How to troubleshoot and monitor a Java and JEE application having performance and scalability problem. Here are the techniques used for production systems.

  1. Perform a series of JDK thread dump to locate the following possible problems:
    1. Application bottleneck: Identify application bottlenecks by locating the most common stack trace. Optimize requests that happen most often on the stack trace.
    2. Bad SQLs: If most threads are in the waiting state for the JDBC calls, trace down the bad SQLs to the DB.
    3. Slow DB: If many SQLs are having problem, conduct a DB profiling to locate the DB problem.
    4. DB or external system outages: Check if a lot of threads are in the waiting state of making external connection.
    5. Concurrency issue: Check if many stack trace are waiting in the same code for a lock.
    6. Infinite loop: Verify if threads remaining running over minutes at similar part of the source code.
    7. Connectivity problem: Un-expected low idling thread count indicates the requests are not reaching the application server.
    8. Thread count mis-configuration: Increase thread count if CPU utilization is low yet most thread are in runnable state.
  2. Monitor CPU utilization
    1. High CPU utilization implies design or coding in-efficiency.

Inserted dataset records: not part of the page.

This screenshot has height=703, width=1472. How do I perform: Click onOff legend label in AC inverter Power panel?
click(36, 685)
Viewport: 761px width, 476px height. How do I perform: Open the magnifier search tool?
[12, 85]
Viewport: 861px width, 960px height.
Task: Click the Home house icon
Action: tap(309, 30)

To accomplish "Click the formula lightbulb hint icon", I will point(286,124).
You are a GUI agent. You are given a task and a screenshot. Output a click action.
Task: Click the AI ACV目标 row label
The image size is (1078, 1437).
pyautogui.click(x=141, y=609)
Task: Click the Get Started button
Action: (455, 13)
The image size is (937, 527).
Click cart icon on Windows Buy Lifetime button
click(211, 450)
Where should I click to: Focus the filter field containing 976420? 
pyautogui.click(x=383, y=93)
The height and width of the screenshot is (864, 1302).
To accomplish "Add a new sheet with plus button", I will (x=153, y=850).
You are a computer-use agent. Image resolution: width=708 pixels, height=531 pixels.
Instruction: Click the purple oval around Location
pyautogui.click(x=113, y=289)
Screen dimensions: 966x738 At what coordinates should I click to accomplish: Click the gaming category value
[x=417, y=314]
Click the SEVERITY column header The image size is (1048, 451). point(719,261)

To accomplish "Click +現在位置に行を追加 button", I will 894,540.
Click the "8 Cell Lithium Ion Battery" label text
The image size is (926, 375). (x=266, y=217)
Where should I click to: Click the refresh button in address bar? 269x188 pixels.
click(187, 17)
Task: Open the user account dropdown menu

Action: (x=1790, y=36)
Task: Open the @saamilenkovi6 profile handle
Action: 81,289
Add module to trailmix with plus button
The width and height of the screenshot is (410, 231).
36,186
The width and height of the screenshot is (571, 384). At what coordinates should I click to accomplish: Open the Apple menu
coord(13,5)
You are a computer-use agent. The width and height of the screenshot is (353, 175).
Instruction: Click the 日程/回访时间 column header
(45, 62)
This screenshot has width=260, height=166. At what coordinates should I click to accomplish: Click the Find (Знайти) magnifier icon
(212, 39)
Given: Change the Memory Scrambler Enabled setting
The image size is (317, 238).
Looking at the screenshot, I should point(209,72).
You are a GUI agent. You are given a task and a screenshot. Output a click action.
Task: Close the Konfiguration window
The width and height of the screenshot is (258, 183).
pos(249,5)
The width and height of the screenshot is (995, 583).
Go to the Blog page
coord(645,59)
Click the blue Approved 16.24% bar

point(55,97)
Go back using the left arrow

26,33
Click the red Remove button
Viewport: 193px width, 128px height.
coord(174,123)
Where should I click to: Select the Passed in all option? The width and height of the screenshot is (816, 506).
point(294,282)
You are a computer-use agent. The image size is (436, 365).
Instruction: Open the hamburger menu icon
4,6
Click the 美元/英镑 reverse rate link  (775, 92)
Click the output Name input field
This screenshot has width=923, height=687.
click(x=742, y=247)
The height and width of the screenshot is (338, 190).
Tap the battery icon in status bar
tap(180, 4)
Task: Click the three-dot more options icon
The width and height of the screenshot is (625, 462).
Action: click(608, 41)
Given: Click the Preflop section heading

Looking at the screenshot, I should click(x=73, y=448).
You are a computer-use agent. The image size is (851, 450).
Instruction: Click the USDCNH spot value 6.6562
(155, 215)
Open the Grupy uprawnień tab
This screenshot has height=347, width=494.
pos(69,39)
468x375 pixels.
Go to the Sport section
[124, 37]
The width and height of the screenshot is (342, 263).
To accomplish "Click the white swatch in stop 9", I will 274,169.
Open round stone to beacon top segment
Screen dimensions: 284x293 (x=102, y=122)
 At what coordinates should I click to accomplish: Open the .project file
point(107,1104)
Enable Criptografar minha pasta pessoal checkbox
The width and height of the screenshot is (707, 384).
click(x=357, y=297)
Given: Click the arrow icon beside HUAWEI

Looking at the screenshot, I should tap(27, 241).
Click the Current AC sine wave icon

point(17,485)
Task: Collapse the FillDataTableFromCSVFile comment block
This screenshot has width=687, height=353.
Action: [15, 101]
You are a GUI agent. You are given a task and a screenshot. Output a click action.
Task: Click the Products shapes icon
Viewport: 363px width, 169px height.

Execute a thread dump to locate bottleneck. If no problems are found, the system may reach full capacity.
    2. Low CPU utilization with abnormal high response time implies many threads are blocked. Execute a thread dump to narrow down the problem.
    3. Monitor process health including the Java application server
    4. Monitor whether all web servers, application servers, middle tier systems and DB server is running.   Configure the system as service so it can be automatically re-started when the process die suddenly.
  3. Monitor the Java Heap Utilization
    1. Monitor the amount of Java Heap memory that can be re-claimed after a major garbage collections. If the re-claimed amount keep dropping consistently, the application is leaking memory. Perform memory profiling in locating the memory leak. If no memory is leaking but yet major garbage collection is frequent, tune the Java heap accordingly.
  4. Monitor un-usual exception in application log & application server log
  5. Monitor and resolve any exceptions detected in the application and server log. Examine the source code to ensure all resources, in particular DB, file, socket and JMS resources, are probably closed when the application throws an exception.
  6. Monitor memory & paging activities
    1. Growing residence (native) memory implies leaking memory in the native code. The source of leaking may include the application non-java native code, C code in the JVM and third party libraries.   Also monitor the paging activities closely. Frequent paging means memory mis-configuration.
  7. Perform DB profiling
  8. Monitor the following matrix closely
    1. Identify the top SQLs in logical reads, latency and counts – Re-write or tune poorly performed SQLs or DB programming code.
    2. Top DB waiting and latch events – Identify bad DB coding or bad DB instance or table configuration.
    3. Amount of hard parses – Identify scalability problem because of improper DB programming.
    4. Hit ratio for different buffers and caches – Proof of bad SQLs or improper buffer size configuration.
    5. File I/O statistics – Proof of bad SQLs, or disk mis-configuration or layout
    6. Rollback ratio – Identify improper application logic
    7. Sorting efficiency – Improper sorting buffer configuration
    8. Undo log or rollback segment performance – Identify DB tuning problem
    9. Amount of SQL statements and transactions per second – A sudden jump reviews any bad application coding
  9. JMS Resources
    1. Monitor the Queue length and resource utilization
    2. Poison messages: Check if many messages un-processed and staying in the queues for a long time.
    3. JMS queue deadlocks: Check if no messages can be de-queued and finished.
    4. JMS listener problems: Check if no messages are processed in a particular queue.
    5. Memory consumption: Ensure queues having a large amount of pending messages can be paged out of the physical memory.
    6. JMS retry: Ensure the failed messages are not re-processed immediately. Otherwise, poison messages may consumes most of the CPU.
  10. Monitor file I/O performance
    1. Trend the I/O access and wait time.   Re-design or re-configure the disk layout if necessary for better I/O performance in particular for the DB server.
  11. Monitor resource utilization including file descriptor
    1. Monitor resources closely to identify any application code is depleting OS level resources.
  12. Monitor HTTP access
    1. Monitor the top IP address in accessing the system.   Detect any intruder trying to steal the content and data in the web site. Use the access log to trace any non 200 HTTP response.
  13. Monitor security access log
    1. Monitor OS level security log and web server log to detect hacker intrusion. It also gives hints on how hackers are attacking the system.
  14. Monitor network connectivity and TCP status
  15. Run netstat constantly to monitor the TCP socket state.
  16. High amount of TCP idle wait state implies TCP mis-configuration.
  17. High amount of TCP in SYNC or FIN state implies possible denial of service attack (DoS).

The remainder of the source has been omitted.